4.1 | Strengths and weaknesses of PRELES
The key advantages of PRELES are that it is a compromise between predictive accuracy and model complexity. It can be calibrated with a few variables derived from EC measurements and hence run with a few environmental variables. The required EC data are available from many sites around the world (Baldocchi, 2003). PRELES has been reported to work well in all boreal forests (Minunno et al., 2016, Tian et al., 2020). Based on this assessment, we felt justified in using it, with calibration from 2014-2017 and environmental data from 2012-2013, to model carbon fluxes in 2012-2013.
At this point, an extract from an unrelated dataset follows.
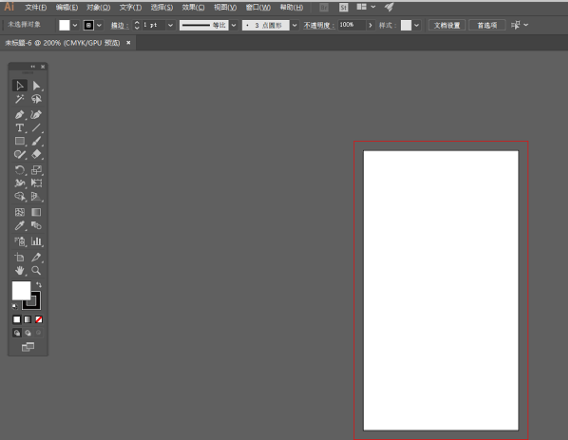Open the 效果(C) menu

[x=193, y=7]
Although the availability of EC data is an advantage for PRELES, EC data must be viewed with caution. In particular, at our site, preliminary analyses of the data revealed significant problems in the data despite the flat ground surface, uniform canopy, and low leaf area index. A careful study of the problem revealed significant decoupling of the above- and below-canopy air masses, which often led to advection (Jocher et al., 2018). It is common for EC studies to use a vertical wind speed cutoff, the u* filter, to detect and remove such events (Aubinet et al., 2001; Papale et al., 2006). We found that the u* filter was insufficient and that a measurement relying on the comparison of below-canopy and above-canopy vertical wind speeds was required (Jocher et al., 2018). This concern was earlier raised in another boreal forest in Finland (Alekseychik, Mammarella, Launiainen, Rannik, & Vesala, 2013). We used a decoupling filter (Thomas, Martin, Law, & Davis, 2013), which is still unusual in the EC community, to correct the EC data that were used to parametrize PRELES in this study. Unless this correction was performed, PRELES would have been parameterised incorrectly if we wished to quantify total ecosystem fluxes; it would only have described the decoupled fluxes.